About this exercise:
All of the data must be returned word for word.

Entries provided:
▬▬▬▬▬▬

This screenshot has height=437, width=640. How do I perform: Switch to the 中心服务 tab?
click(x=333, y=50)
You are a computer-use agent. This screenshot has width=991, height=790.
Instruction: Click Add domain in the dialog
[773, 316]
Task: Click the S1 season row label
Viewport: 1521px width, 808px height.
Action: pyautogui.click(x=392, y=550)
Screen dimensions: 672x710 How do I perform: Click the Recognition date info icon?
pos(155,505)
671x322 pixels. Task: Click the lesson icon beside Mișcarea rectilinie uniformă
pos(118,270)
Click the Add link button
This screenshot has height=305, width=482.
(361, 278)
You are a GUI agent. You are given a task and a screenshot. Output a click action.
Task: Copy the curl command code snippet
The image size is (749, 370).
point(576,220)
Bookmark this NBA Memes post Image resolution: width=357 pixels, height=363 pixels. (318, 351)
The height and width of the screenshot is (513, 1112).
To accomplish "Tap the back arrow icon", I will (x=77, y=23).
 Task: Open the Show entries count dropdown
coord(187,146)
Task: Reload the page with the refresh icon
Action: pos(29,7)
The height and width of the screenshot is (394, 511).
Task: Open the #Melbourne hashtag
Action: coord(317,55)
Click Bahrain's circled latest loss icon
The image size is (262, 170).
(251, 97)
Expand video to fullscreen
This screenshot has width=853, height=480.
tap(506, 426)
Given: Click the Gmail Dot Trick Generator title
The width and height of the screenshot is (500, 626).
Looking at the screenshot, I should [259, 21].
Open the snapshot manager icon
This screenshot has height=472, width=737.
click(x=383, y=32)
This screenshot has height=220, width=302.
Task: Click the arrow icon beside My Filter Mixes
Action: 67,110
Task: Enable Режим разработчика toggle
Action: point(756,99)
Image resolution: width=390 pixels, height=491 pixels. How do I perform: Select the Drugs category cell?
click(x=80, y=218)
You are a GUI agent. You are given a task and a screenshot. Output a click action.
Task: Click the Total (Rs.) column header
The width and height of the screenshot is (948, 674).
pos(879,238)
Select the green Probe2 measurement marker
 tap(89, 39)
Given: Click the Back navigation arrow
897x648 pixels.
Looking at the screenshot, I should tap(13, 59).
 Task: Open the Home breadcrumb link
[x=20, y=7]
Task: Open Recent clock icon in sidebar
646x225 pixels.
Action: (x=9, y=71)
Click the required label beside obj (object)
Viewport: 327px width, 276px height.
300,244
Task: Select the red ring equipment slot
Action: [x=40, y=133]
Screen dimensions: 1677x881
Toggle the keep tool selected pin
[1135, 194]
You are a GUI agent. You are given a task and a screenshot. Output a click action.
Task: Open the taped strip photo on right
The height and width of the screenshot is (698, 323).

▬▬▬▬▬▬

Expected output:
This screenshot has height=437, width=640. How do I perform: Switch to the 中心服务 tab?
click(x=333, y=50)
You are a computer-use agent. This screenshot has width=991, height=790.
Instruction: Click Add domain in the dialog
[773, 316]
Task: Click the S1 season row label
Viewport: 1521px width, 808px height.
Action: pyautogui.click(x=392, y=550)
Screen dimensions: 672x710 How do I perform: Click the Recognition date info icon?
pos(155,505)
671x322 pixels. Task: Click the lesson icon beside Mișcarea rectilinie uniformă
pos(118,270)
Click the Add link button
This screenshot has height=305, width=482.
(361, 278)
You are a GUI agent. You are given a task and a screenshot. Output a click action.
Task: Copy the curl command code snippet
The image size is (749, 370).
point(576,220)
Bookmark this NBA Memes post Image resolution: width=357 pixels, height=363 pixels. (318, 351)
The height and width of the screenshot is (513, 1112).
To accomplish "Tap the back arrow icon", I will (x=77, y=23).
 Task: Open the Show entries count dropdown
coord(187,146)
Task: Reload the page with the refresh icon
Action: pos(29,7)
The height and width of the screenshot is (394, 511).
Task: Open the #Melbourne hashtag
Action: coord(317,55)
Click Bahrain's circled latest loss icon
The image size is (262, 170).
(251, 97)
Expand video to fullscreen
This screenshot has width=853, height=480.
tap(506, 426)
Given: Click the Gmail Dot Trick Generator title
The width and height of the screenshot is (500, 626).
Looking at the screenshot, I should [259, 21].
Open the snapshot manager icon
This screenshot has height=472, width=737.
click(x=383, y=32)
This screenshot has height=220, width=302.
Task: Click the arrow icon beside My Filter Mixes
Action: 67,110
Task: Enable Режим разработчика toggle
Action: point(756,99)
Image resolution: width=390 pixels, height=491 pixels. How do I perform: Select the Drugs category cell?
click(x=80, y=218)
You are a GUI agent. You are given a task and a screenshot. Output a click action.
Task: Click the Total (Rs.) column header
The width and height of the screenshot is (948, 674).
pos(879,238)
Select the green Probe2 measurement marker
 tap(89, 39)
Given: Click the Back navigation arrow
897x648 pixels.
Looking at the screenshot, I should tap(13, 59).
 Task: Open the Home breadcrumb link
[x=20, y=7]
Task: Open Recent clock icon in sidebar
646x225 pixels.
Action: (x=9, y=71)
Click the required label beside obj (object)
Viewport: 327px width, 276px height.
300,244
Task: Select the red ring equipment slot
Action: [x=40, y=133]
Screen dimensions: 1677x881
Toggle the keep tool selected pin
[1135, 194]
You are a GUI agent. You are given a task and a screenshot. Output a click action.
Task: Open the taped strip photo on right
The height and width of the screenshot is (698, 323).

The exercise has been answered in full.